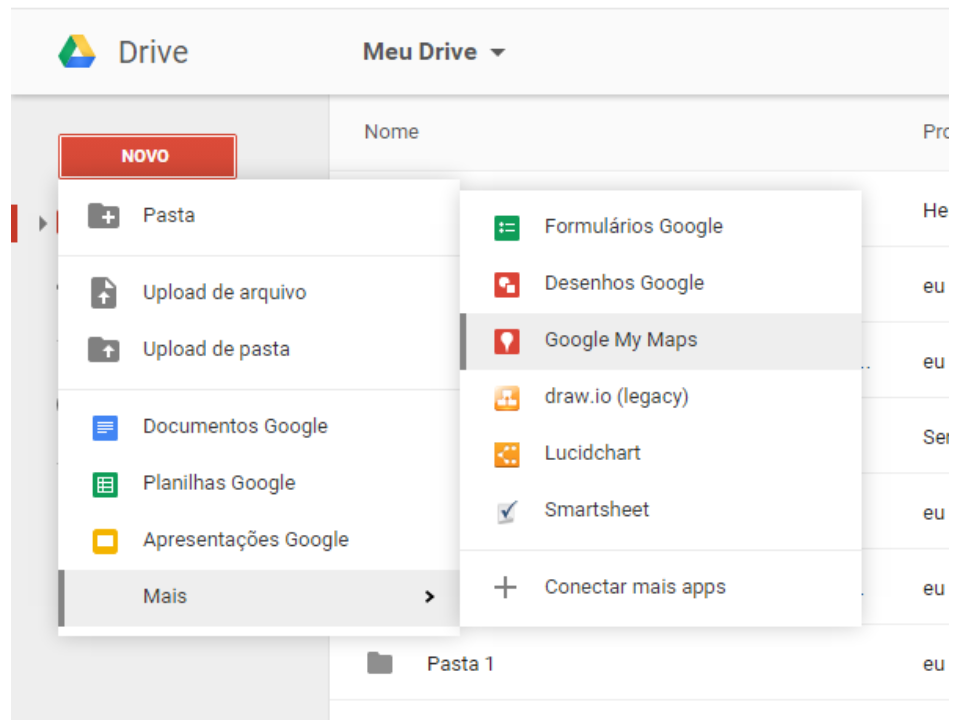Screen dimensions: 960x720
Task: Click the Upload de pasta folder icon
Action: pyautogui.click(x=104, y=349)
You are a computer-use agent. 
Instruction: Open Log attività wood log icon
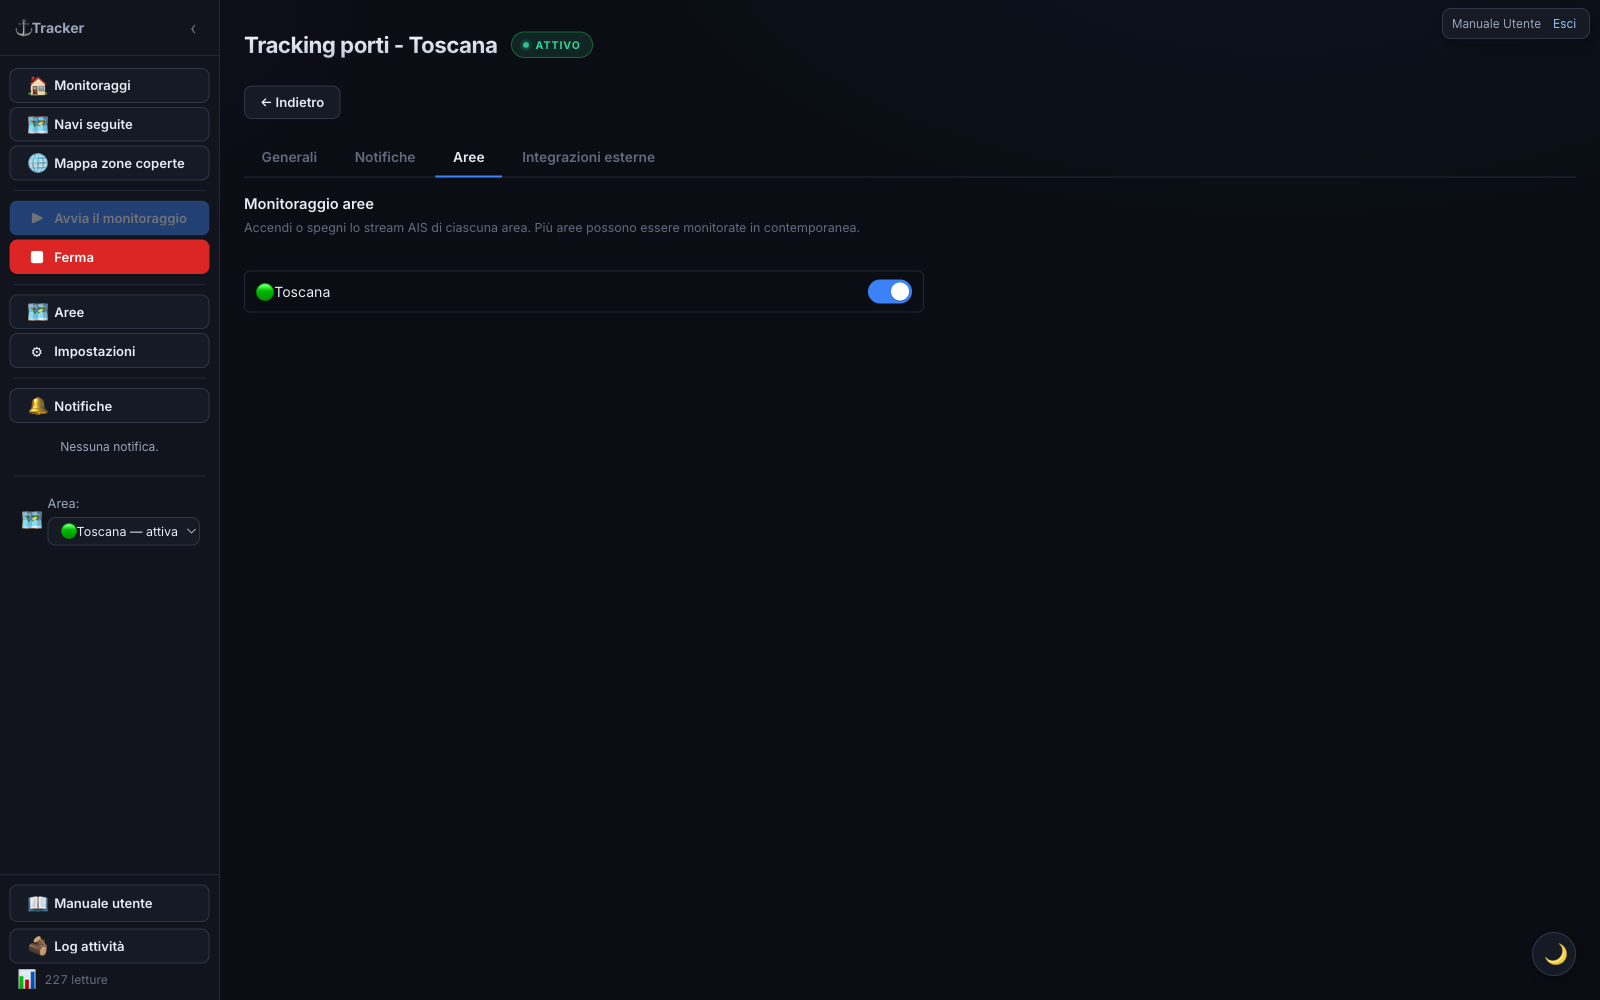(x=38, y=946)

* * * * * * *

**What the task asks:**
Give back exactly the lines from the one with "You are a computer-use agent." through the end of the records above, inclusive, and omit any pictures.

**Result below:**
You are a computer-use agent. 
Instruction: Open Log attività wood log icon
(x=38, y=946)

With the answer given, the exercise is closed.